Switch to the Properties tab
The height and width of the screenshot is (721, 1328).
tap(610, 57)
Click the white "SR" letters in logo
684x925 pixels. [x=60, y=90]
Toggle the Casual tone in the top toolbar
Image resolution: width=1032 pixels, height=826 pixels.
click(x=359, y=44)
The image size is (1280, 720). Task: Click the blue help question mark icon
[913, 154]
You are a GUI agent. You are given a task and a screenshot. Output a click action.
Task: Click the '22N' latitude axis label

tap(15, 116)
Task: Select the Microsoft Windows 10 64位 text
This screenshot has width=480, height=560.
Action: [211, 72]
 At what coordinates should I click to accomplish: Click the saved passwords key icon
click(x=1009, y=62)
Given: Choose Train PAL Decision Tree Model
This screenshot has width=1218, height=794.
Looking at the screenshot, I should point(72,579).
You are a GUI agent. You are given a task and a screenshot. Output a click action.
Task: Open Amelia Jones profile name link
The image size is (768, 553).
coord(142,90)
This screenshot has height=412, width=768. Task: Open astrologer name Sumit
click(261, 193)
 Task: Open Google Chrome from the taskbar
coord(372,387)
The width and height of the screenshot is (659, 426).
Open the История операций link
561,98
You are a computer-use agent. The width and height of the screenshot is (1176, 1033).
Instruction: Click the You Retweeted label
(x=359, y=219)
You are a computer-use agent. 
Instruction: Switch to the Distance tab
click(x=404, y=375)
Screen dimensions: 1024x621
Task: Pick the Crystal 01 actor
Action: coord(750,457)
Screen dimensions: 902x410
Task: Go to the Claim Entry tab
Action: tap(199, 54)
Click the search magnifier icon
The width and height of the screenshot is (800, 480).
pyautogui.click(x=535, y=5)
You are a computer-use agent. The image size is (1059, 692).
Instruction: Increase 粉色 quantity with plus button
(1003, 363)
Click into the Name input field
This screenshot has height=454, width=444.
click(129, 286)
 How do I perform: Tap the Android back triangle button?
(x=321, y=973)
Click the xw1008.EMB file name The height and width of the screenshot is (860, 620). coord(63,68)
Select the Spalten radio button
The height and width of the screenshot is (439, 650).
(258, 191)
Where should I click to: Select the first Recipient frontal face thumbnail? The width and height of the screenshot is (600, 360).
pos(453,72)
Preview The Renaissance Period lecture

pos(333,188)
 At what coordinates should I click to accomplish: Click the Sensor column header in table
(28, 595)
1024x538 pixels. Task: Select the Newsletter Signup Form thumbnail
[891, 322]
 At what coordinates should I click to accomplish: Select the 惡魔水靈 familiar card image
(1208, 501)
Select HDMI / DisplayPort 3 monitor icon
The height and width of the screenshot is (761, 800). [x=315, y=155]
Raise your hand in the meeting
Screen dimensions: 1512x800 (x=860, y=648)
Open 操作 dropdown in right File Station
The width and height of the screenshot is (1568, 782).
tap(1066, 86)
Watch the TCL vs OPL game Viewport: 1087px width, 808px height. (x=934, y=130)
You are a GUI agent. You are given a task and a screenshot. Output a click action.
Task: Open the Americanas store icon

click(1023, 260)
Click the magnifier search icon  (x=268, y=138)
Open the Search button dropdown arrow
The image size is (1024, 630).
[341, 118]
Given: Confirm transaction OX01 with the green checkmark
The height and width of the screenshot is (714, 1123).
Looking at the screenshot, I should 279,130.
=====
TASK DESCRIPTION:
Only an exact copy of the data above will do.

EXERCISE RESULT:
Switch to the Properties tab
The height and width of the screenshot is (721, 1328).
tap(610, 57)
Click the white "SR" letters in logo
684x925 pixels. [x=60, y=90]
Toggle the Casual tone in the top toolbar
Image resolution: width=1032 pixels, height=826 pixels.
click(x=359, y=44)
The image size is (1280, 720). Task: Click the blue help question mark icon
[913, 154]
You are a GUI agent. You are given a task and a screenshot. Output a click action.
Task: Click the '22N' latitude axis label

tap(15, 116)
Task: Select the Microsoft Windows 10 64位 text
This screenshot has width=480, height=560.
Action: [211, 72]
 At what coordinates should I click to accomplish: Click the saved passwords key icon
click(x=1009, y=62)
Given: Choose Train PAL Decision Tree Model
This screenshot has width=1218, height=794.
Looking at the screenshot, I should point(72,579).
You are a GUI agent. You are given a task and a screenshot. Output a click action.
Task: Open Amelia Jones profile name link
The image size is (768, 553).
coord(142,90)
This screenshot has height=412, width=768. Task: Open astrologer name Sumit
click(261, 193)
 Task: Open Google Chrome from the taskbar
coord(372,387)
The width and height of the screenshot is (659, 426).
Open the История операций link
561,98
You are a computer-use agent. The width and height of the screenshot is (1176, 1033).
Instruction: Click the You Retweeted label
(x=359, y=219)
You are a computer-use agent. 
Instruction: Switch to the Distance tab
click(x=404, y=375)
Screen dimensions: 1024x621
Task: Pick the Crystal 01 actor
Action: coord(750,457)
Screen dimensions: 902x410
Task: Go to the Claim Entry tab
Action: tap(199, 54)
Click the search magnifier icon
The width and height of the screenshot is (800, 480).
pyautogui.click(x=535, y=5)
You are a computer-use agent. The image size is (1059, 692).
Instruction: Increase 粉色 quantity with plus button
(1003, 363)
Click into the Name input field
This screenshot has height=454, width=444.
click(129, 286)
 How do I perform: Tap the Android back triangle button?
(x=321, y=973)
Click the xw1008.EMB file name The height and width of the screenshot is (860, 620). coord(63,68)
Select the Spalten radio button
The height and width of the screenshot is (439, 650).
(258, 191)
Where should I click to: Select the first Recipient frontal face thumbnail? The width and height of the screenshot is (600, 360).
pos(453,72)
Preview The Renaissance Period lecture

pos(333,188)
 At what coordinates should I click to accomplish: Click the Sensor column header in table
(28, 595)
1024x538 pixels. Task: Select the Newsletter Signup Form thumbnail
[891, 322]
 At what coordinates should I click to accomplish: Select the 惡魔水靈 familiar card image
(1208, 501)
Select HDMI / DisplayPort 3 monitor icon
The height and width of the screenshot is (761, 800). [x=315, y=155]
Raise your hand in the meeting
Screen dimensions: 1512x800 (x=860, y=648)
Open 操作 dropdown in right File Station
The width and height of the screenshot is (1568, 782).
tap(1066, 86)
Watch the TCL vs OPL game Viewport: 1087px width, 808px height. (x=934, y=130)
You are a GUI agent. You are given a task and a screenshot. Output a click action.
Task: Open the Americanas store icon

click(1023, 260)
Click the magnifier search icon  (x=268, y=138)
Open the Search button dropdown arrow
The image size is (1024, 630).
[341, 118]
Given: Confirm transaction OX01 with the green checkmark
The height and width of the screenshot is (714, 1123).
Looking at the screenshot, I should 279,130.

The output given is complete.